Architectural glass art Spencer Finch at John Hopkins Hospital brings up interesting food for thought around art and healing

Architectural glass art by Spencer Finch, Bloomberg Children’s Center at John Hopkins Hospital (image via Public Art Review)

 

Healthcare facilities have become some of my favorite partners in recent years. I’m a strong believer in the benefits of good art on health, so it’s very edifying to create work for environments wholly dedicated to healing. I was happy to see a recent feature in Public Art Review looking at art and healing through different examples of public art in hospitals.

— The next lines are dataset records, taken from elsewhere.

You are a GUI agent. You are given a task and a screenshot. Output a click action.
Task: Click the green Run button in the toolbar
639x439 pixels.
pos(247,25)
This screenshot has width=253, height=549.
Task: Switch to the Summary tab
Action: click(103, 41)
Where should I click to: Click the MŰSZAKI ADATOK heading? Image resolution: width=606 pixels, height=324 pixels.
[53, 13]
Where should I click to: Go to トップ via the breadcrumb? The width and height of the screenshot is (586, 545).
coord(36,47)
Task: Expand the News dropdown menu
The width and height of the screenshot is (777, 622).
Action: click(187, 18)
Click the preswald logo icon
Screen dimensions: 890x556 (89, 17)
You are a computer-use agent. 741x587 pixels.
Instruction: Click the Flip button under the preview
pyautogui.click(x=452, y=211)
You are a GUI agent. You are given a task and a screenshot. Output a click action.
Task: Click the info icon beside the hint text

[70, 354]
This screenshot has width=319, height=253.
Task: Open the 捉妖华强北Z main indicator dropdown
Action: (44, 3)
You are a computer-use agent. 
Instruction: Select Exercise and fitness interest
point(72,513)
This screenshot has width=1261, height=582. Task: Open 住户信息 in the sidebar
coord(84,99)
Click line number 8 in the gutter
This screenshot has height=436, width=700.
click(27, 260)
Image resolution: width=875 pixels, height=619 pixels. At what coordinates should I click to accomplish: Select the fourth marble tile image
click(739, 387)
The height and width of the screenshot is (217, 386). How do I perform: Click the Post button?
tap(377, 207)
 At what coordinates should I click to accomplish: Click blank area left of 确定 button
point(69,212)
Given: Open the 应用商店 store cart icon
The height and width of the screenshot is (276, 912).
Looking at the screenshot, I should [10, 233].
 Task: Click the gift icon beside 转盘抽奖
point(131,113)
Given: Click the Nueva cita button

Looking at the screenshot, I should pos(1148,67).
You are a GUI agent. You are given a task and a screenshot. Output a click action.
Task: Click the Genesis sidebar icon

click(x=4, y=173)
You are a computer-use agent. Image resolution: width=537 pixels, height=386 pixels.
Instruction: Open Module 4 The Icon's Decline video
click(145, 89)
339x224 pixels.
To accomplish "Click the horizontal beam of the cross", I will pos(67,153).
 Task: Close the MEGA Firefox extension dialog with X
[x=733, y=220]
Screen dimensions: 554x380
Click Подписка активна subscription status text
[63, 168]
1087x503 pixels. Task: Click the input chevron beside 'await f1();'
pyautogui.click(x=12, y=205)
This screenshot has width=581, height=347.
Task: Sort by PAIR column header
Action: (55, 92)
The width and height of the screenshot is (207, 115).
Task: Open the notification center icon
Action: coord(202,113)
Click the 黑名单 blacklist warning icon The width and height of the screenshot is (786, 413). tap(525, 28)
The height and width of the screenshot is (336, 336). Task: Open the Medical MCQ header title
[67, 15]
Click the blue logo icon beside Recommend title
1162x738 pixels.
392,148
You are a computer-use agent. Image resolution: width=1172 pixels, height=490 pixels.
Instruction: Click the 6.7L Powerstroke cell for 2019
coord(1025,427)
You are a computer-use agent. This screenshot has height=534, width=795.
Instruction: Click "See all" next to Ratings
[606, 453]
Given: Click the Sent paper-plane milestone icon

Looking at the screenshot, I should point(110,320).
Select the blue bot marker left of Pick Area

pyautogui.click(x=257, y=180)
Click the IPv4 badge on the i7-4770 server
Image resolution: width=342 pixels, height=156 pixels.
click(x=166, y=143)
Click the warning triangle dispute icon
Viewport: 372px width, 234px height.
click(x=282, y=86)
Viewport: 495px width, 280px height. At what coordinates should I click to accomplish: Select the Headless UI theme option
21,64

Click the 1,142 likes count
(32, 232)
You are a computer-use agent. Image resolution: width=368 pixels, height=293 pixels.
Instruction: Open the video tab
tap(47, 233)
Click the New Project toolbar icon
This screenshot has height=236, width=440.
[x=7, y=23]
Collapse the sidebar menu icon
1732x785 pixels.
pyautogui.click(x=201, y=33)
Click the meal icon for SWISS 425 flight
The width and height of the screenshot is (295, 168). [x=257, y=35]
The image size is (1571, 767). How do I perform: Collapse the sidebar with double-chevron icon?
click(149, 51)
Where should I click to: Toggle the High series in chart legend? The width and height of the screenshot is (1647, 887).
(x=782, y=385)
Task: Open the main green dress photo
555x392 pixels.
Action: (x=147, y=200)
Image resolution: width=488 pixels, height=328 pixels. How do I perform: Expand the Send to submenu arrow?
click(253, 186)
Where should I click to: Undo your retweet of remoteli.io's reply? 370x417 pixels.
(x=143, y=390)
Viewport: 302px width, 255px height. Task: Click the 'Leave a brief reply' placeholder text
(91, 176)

As the article points out, hospitals commissioning art is nothing new; but numerous initiatives in the past couple years indicate a new level of serious attention and meaningful integration of contemporary art in healthcare environments, with particular attention to the public areas of those environments. That’s an intriguing and significant shift. The architectural glass “skin” by Spencer Finch that I featured on this blog a few years ago is highlighted alongside several other projects from John Hopkins Hospital, a facility whose art program is a model for this movement, commissioning more than 70 artists to create over 500 original works. The article also brings up “percent-for-art” programs, like the one I happily encountered in Rockville, as another kind of model in which city or state ordinances require certain percentages of construction budgets to be used for public art.

 

“Water Walk,” Spaulding Rehabilitation Hospital, one of my own explorations of art and healing

“Water Walk,” Spaulding Rehabilitation Hospital, 2013 (more here)

 

When I first started work on “Water Walk” for Spaulding Rehabilitation Hospital, I wrote about Spaulding’s intentionality around making many of its facilities and resources available to the general public. This kind of effort not only encourages visitors, making patients less isolated, but helps people re-enter their communities more easily as they heal. I’m inspired to see more hospitals taking this approach and understanding the important role that art can play–both in the direct healing process and in the creation of welcoming public spaces.